Fala na Wiśle: ludzie na własną rękę opuszczają domy
Fala kulminacyjna Wisły ma minąć nadwiślańskie gminy powiatu tarnobrzeskiego przed południem.
2010-09-04, 07:31
Aktualnie rzeka o niecały metr przekracza stan alarmowy w Sandomierzu.
Tam wody Wisły spłyną z Podkarpacia około poludnia. To już czwarta fala powodziowa w tym roku przechodząca przez nadwiślańskie gminy powiatu tarnobrzeskiego. Jedna z nich Gorzyce - w tym między innymi Sokolniki, Furmany i Zalesie Gorzyckie, dwukrotnie bardzo ucierpiała w powodzi. Gmina leży w widłach Wisły i Sanu. Teraz jednak - mimo wysokiej wody - nie ma aż takiego zagrożenia - powiedzial rano Radiu Rzeszów wójt Gminy Gorzyce Marian Grzegorzek.
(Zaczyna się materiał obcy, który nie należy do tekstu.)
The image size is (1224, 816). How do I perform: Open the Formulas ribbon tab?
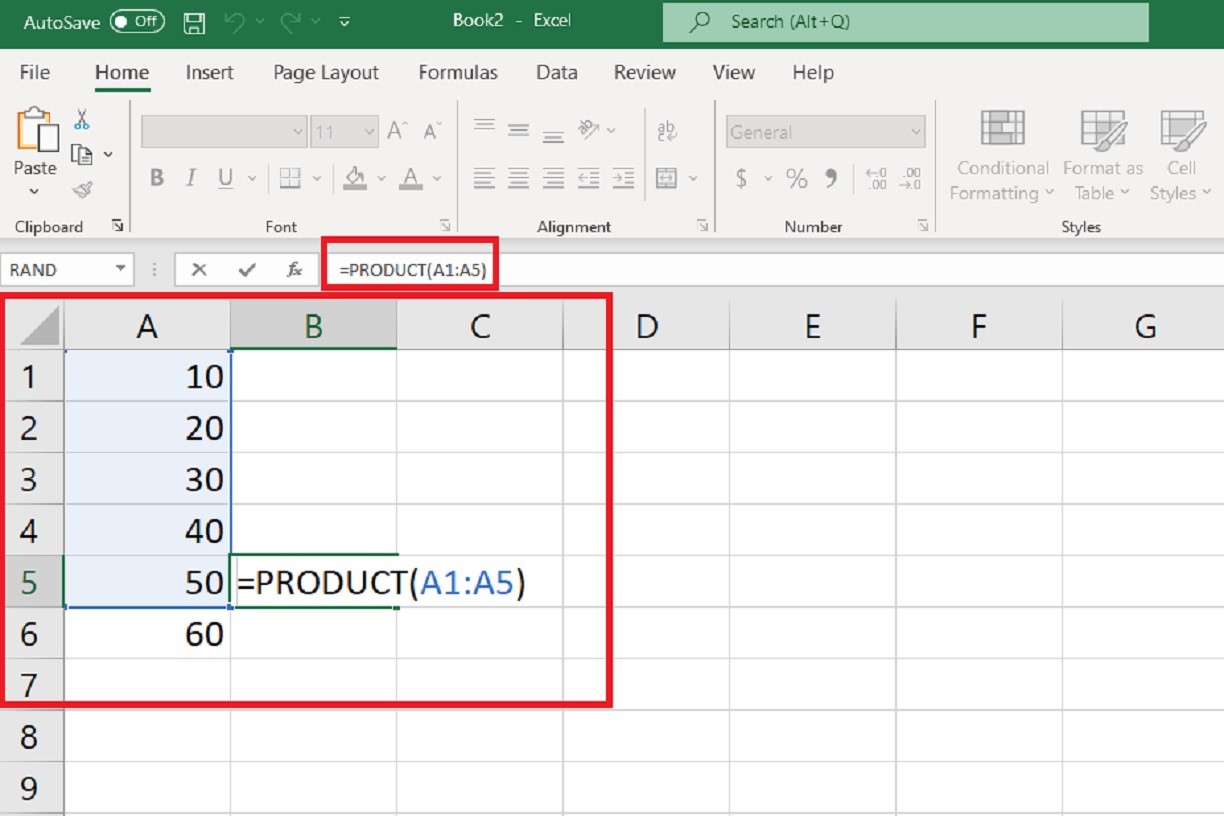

Niemniej ludzie boją się o swój dobytek i często na wlasną rękę - tak jak w Sokolnikach - opuszczają domy. Do późnych godzin nocnych wczoraj pracowało 200 strażaków. Część nadal dyżuruje, monitoruje wały, które mają jeszcze metr-półtora zapasu - dodał wójt.
Żadne inne rzeki Podkarpacia - oprócz Wisły - aktualnie nie przybierają. Są znacznie poniżej stanów alarmowych. San - miejscami dochodzi do ostrzegawczych.